Utah Labor Historian Allan Kent Powell notes that the first "Mormon Pioneers of 1847 brought with them from Nauvoo, Illinois, not only a strong religious faith but also experience with the budding unionism of that day, a development with its roots in the trade union movement of England and the northeastern states." The Mormon culture in Utah was greatly influenced by British converts who were raised under the environment of the British trade union movement and many of their members originated from the northeastern states that not yet industrialized. When Mormons migrated to the Salt Lake Valley they inherently adopted union principles when founding the state of Utah.

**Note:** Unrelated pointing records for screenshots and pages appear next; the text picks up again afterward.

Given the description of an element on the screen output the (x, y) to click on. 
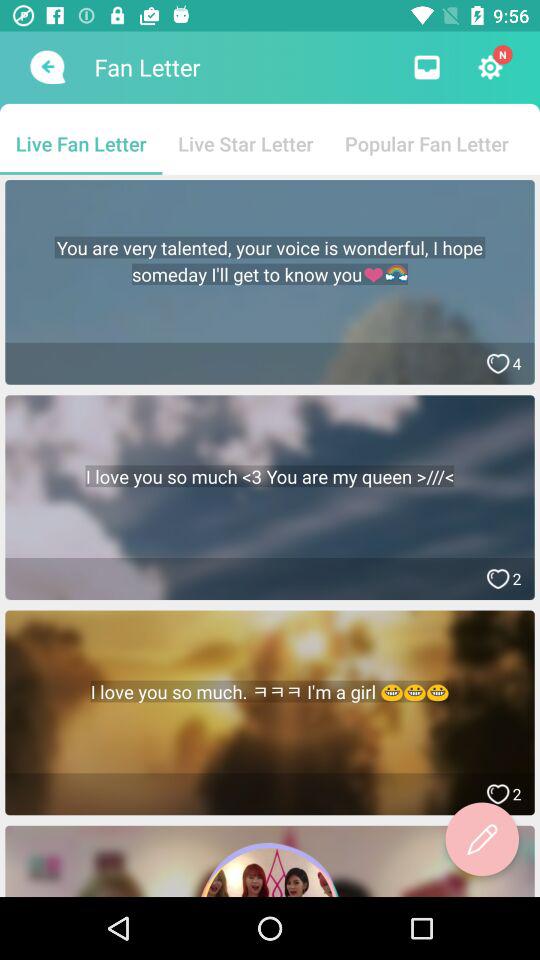
go back (45, 67)
Given the description of an element on the screen output the (x, y) to click on. 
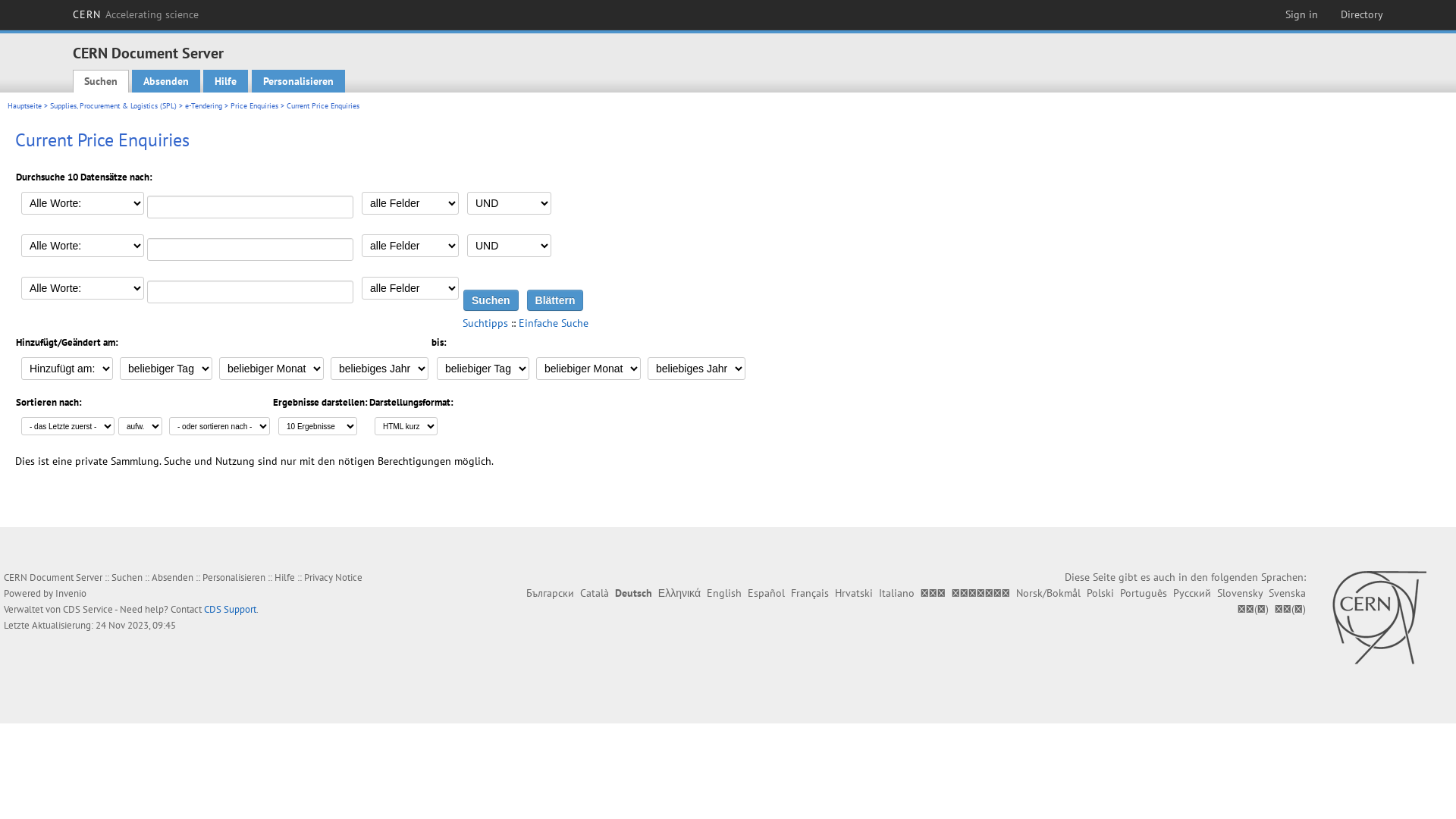
Suchen Element type: text (100, 80)
Personalisieren Element type: text (233, 577)
Italiano Element type: text (896, 592)
Hilfe Element type: text (284, 577)
English Element type: text (723, 592)
CERN Element type: hover (1378, 617)
Suchtipps Element type: text (485, 322)
Absenden Element type: text (172, 577)
Einfache Suche Element type: text (553, 322)
Hrvatski Element type: text (853, 592)
Hilfe Element type: text (225, 80)
Suchen Element type: text (490, 299)
Polski Element type: text (1099, 592)
Invenio Element type: text (70, 592)
Suchen Element type: text (126, 577)
Hauptseite Element type: text (24, 105)
Price Enquiries Element type: text (254, 105)
Personalisieren Element type: text (298, 80)
Privacy Notice Element type: text (333, 577)
CDS Service Element type: text (87, 608)
CERN Document Server Element type: text (147, 52)
e-Tendering Element type: text (203, 105)
Svenska Element type: text (1286, 592)
Absenden Element type: text (165, 80)
Sign in Element type: text (1301, 14)
Slovensky Element type: text (1239, 592)
Supplies, Procurement & Logistics (SPL) Element type: text (113, 105)
Directory Element type: text (1361, 14)
CERN Accelerating science Element type: text (135, 14)
CDS Support Element type: text (229, 608)
Given the description of an element on the screen output the (x, y) to click on. 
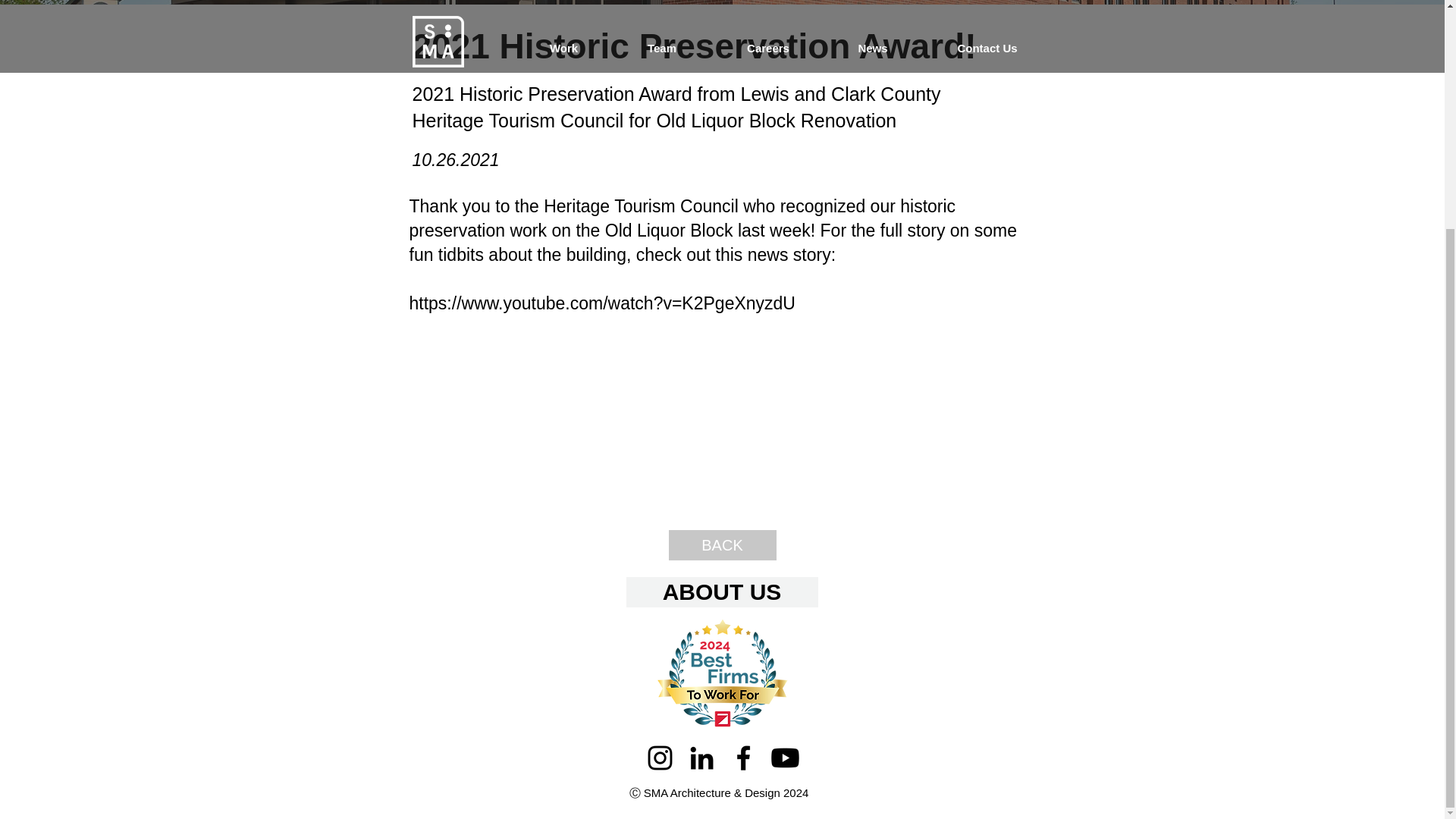
ABOUT US (722, 592)
BACK (722, 544)
Given the description of an element on the screen output the (x, y) to click on. 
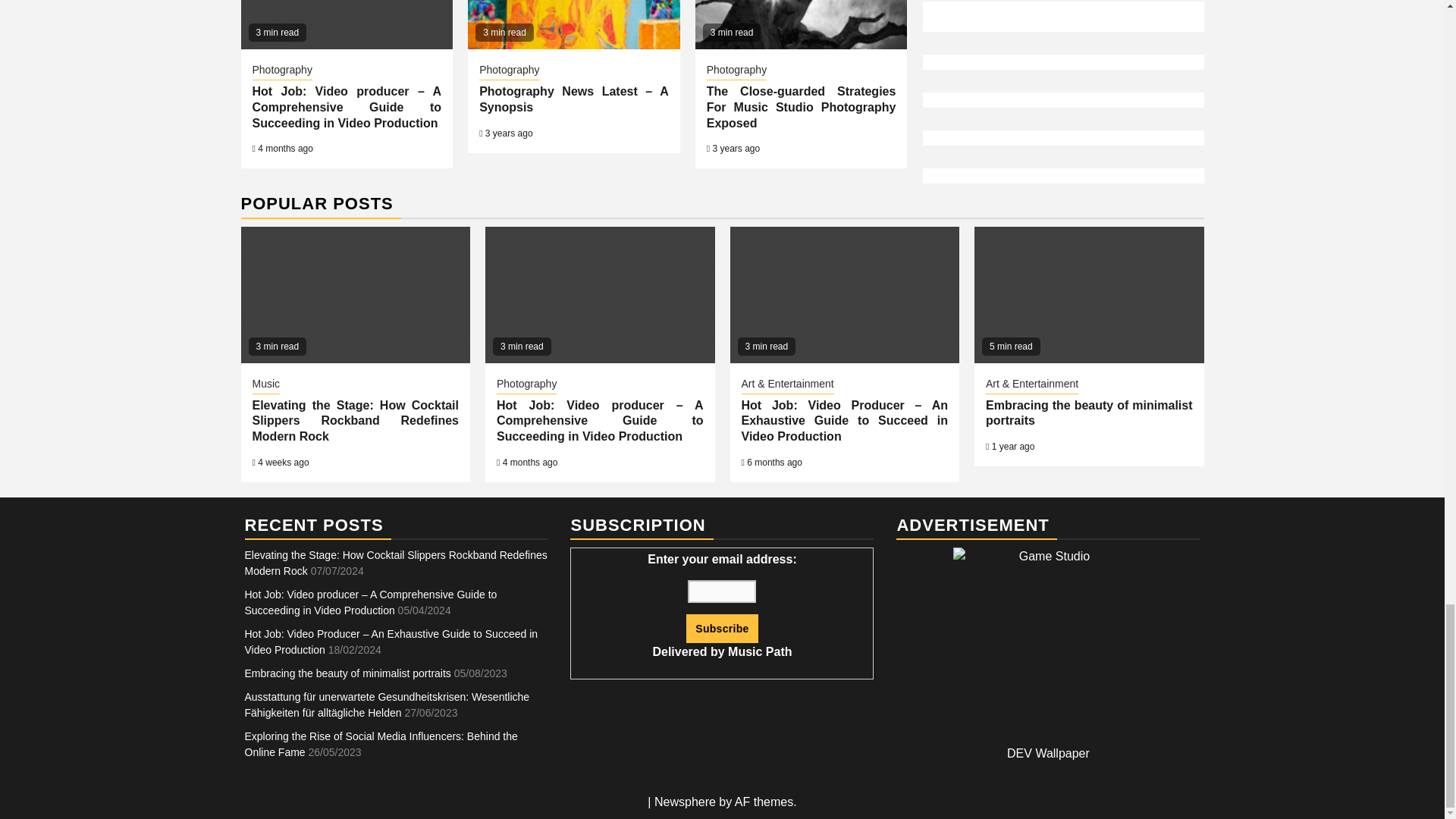
Photography News Latest - A Synopsis 5 (573, 24)
Photography (736, 71)
Subscribe (721, 628)
Photography (508, 71)
Photography (281, 71)
Given the description of an element on the screen output the (x, y) to click on. 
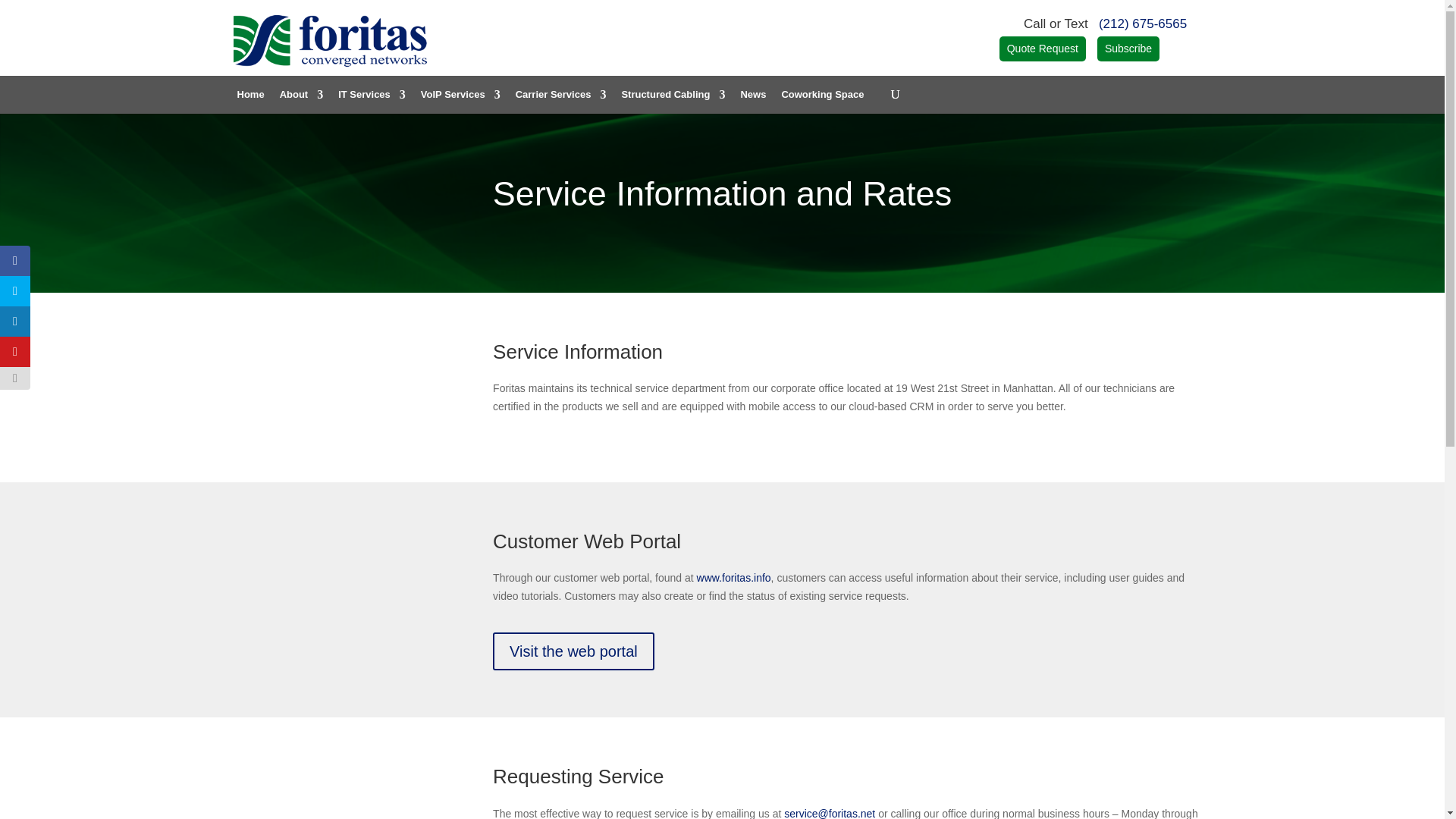
About (301, 101)
Home (249, 101)
Subscribe (1127, 48)
Quote Request (1042, 48)
Given the description of an element on the screen output the (x, y) to click on. 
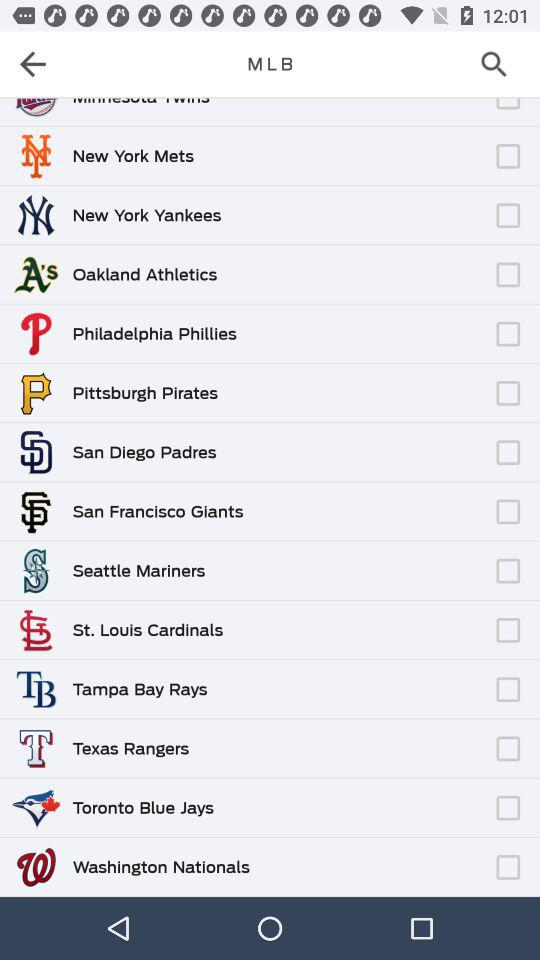
click the st. louis cardinals item (147, 629)
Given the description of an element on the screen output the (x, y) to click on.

Many members from the Church of Jesus Christ of Latter-day Saints (LDS Church) joined labor unions such as the Noble Order of the Knights of Labor and Mormon participation in the labor movement was at an all-time high in the 1880s. By the turn of the century LDS Church officials adopted capitalism as their economic system to better transition into becoming a state within the United States. Utah’s acceptance of capitalism brought on a new wave of anti-unionism. Church leaders who weren’t necessarily comfortable with the principles of union membership welcomed the change to capitalism and actively opposed union participation to their church congregations. The narrative supporting unionism began to shift as church leaders would associate union participation as a violation of the doctrine of "free agency." LDS Church policy began to reflect the sentiments of the Utah Fuel Company and Mormon members accepted the narrative against the Carbon County Strikes. The general authority of the church came to the aid of coal companies by encouraging their congregations to protest the Carbon County Strike and act as strikebreakers at mine sites. For the Utah Fuel Company, influencing the densely populated Mormon community was critical in there effort refute the unions. Mormons feared the violent tendencies of the Colorado strikes and associated the Utah labor movement with hostile nature of Colorado union members. Most members in the LDS Church lost sympathy for the Carbon County strikers and the association with Colorado strikes proved to be a liability for their cause.